June 2010

The End of the Shrink-wrap License?

5 min

Who owns the software running on your computer?  Vernor v. Autodesk, Inc., argued on June 7, 2010, before the United States Court of Appeals for the Ninth Circuit, addresses a question at the core of the software industry’s business model – whether the current shrink-wrap licenses maintains software ownership of the software copies with the software company or transfers ownership to the purchaser.

This issue arose when Autodesk, Inc. used the “take-down” provisions of the Digital Millennium Copyright Act (DMCA) to remove Timothy Vernor’s eBay auction of AutoCAD software, which is made by Autodesk.  Vernor, who earns a living selling items through online websites such as eBay, filed for a declaratory judgment on the right to resell the software after his eBay account was suspended. 

Vernor acquired possession of copies of the AutoCAD software from an architectural firm at an office sale.  The architectural firm originally received the software from Autodesk pursuant to a software licensing agreement (SLA) that, like most SLAs, reserved ownership in the copies of the software to Autodesk and prohibited transfer of the software. 

The First Sale Doctrine

In his complaint, Vernor argued that the “resale of authentic, used copies of AutoCAD software is lawful, protected by 17 U.S.C. § 109, and does not infringe Autodesk’s copyright or other rights.”  17 U.S.C. § 109(a), often referred to as the “first-sale doctrine,” allows the lawful owner of a copy of a copyrighted work to transfer the work to another without the permission from the copyright holder.  For example, if you lawfully purchase a piece of fine art you may dispose of the piece of art however you wish, for example by lending the art to a museum or even destroying the art, without needing permission from the artist. 

Autodesk argues that the first sale doctrine only applies if the architectural firm actually owned the software.  Autodesk maintains that the architectural firm is a mere licensee and not a true owner of the software and, therefore, Autodesk retains the exclusive right to distribute or transfer the software. 
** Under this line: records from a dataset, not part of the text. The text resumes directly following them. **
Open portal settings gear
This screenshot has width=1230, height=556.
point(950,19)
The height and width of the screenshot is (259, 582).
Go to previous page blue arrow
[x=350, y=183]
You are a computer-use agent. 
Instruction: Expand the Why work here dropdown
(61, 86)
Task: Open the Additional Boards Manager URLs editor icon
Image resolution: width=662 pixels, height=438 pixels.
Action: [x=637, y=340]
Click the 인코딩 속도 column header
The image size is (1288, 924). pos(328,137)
In a 2008 decision, the district court found in favor of Vernor holding that despite the SLA reserving certain rights, the transfer from Autodesk to the architectural firm was indeed a sale.  Thus, according to the district court, the first sale doctrine allowed the architectural firm to re-sell the software and, therefore, Vernor was legally allowed to sell the used copies of AutoCAD without infringing Autodesk’s copyright.  The district court’s decision may change what was previously the standard business model for software companies. 

License Agreements

During oral arguments on appeal of the district court decision, Autodesk’s counsel was queried if the suggested licensing model could be applied to other copyright holders and if software is distinguishable.  In particular, one judge postulated, “books could be sold with a license and put the libraries out of business?”  Autodesk answered that software is likely not distinguishable from other forms of copyright.  Although books could be shrink-wrapped and sold with a license, “there are commercial reasons why they don’t do it.”
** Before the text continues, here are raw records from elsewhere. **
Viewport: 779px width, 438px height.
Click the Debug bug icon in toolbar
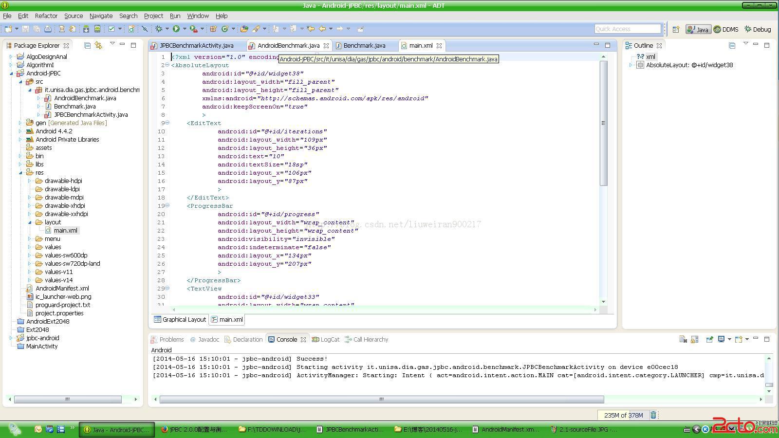pos(159,29)
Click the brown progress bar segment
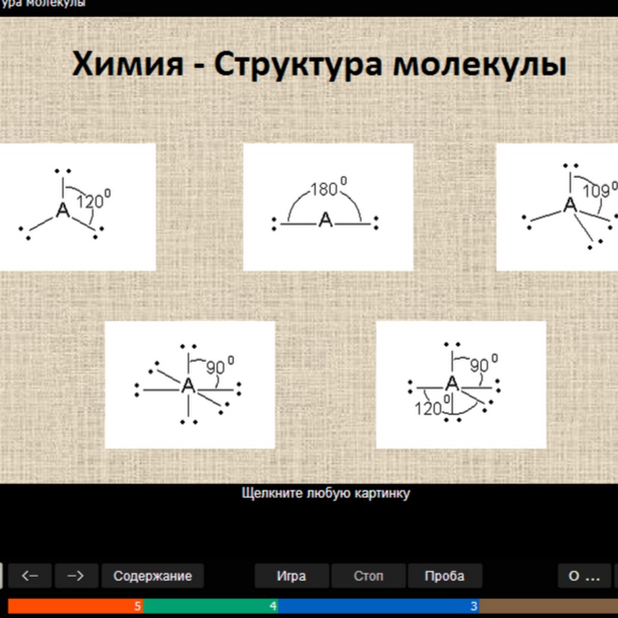618x618 pixels. 548,606
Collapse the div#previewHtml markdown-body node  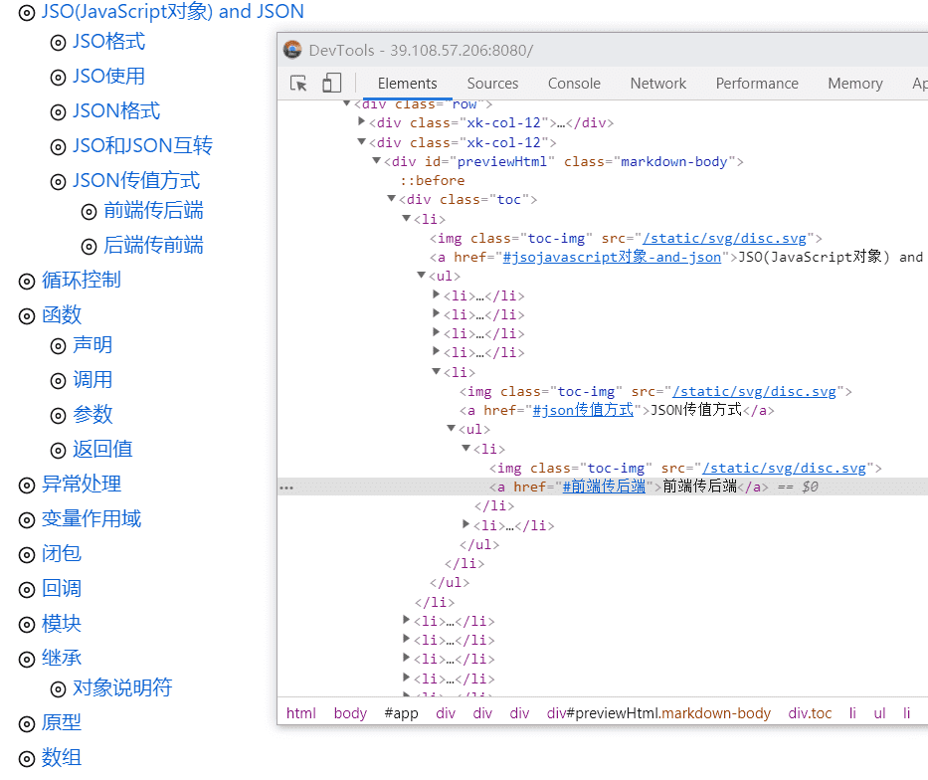tap(377, 161)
The court also expressed concern with the issue of what makes a license a license.  Autodesk argued that transfer of copies of the software coupled with significant restrictions on how the software may be used, creates a license.  Counsel for Autodesk was questioned on why the SLA does not require the transferee to return the software media to Autodesk.  “If you own something, why wouldn’t you want it back,” asked one of the judges.  Autodesk answered that the media itself is a “worthless piece of plastic” and has no value to the company if returned.  For example, because of frequent software upgrades, the software would likely be obsolete by the time it would be returned.  The true value with the media, Autodesk argued, is in the control of its use.  Autodesk further insisted that the requirement of return is not required by any case law.
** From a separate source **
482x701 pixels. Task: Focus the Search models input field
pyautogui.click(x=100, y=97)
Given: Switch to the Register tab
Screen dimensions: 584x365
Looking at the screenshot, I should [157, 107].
The court noted that all copyright holders could, though a similar license to Autodesk’s, now circumvent the first sale doctrine and extend copyright protection further than what was intended by Congress.  Autodesk answered that, in this country, people can sell or not sell things as they want with certain restrictions being placed on the sale.  Congress has decided that if enough of the rights in the bundle of rights are also transferred, then the first sale doctrine will apply.  Autodesk contends that the prohibition against software licensing should be made by Congress and not by the courts. 

What Now?

A win for Vernor would have serious implications for current software licenses.  The secondary market for software would likely grow as companies legitimately re-sell their current software.  However, such expansion in the secondary market would likely be short-lived as the software industry adapts to the new rule.  Current technical restrictions already exist to prevent transfer of software copies.  However, such restrictions add yet another layer of complexity to the development, deployment, and maintenance of software.  A rule restricting software licensing would ultimately raise the cost of software for all consumers.  Further, such a restriction may limit innovation of certain types of software and may discourage already cost sensitive startups from entering the market.  Companies selling software should consider revising their software licenses to further limit the rights transferred to the licensee.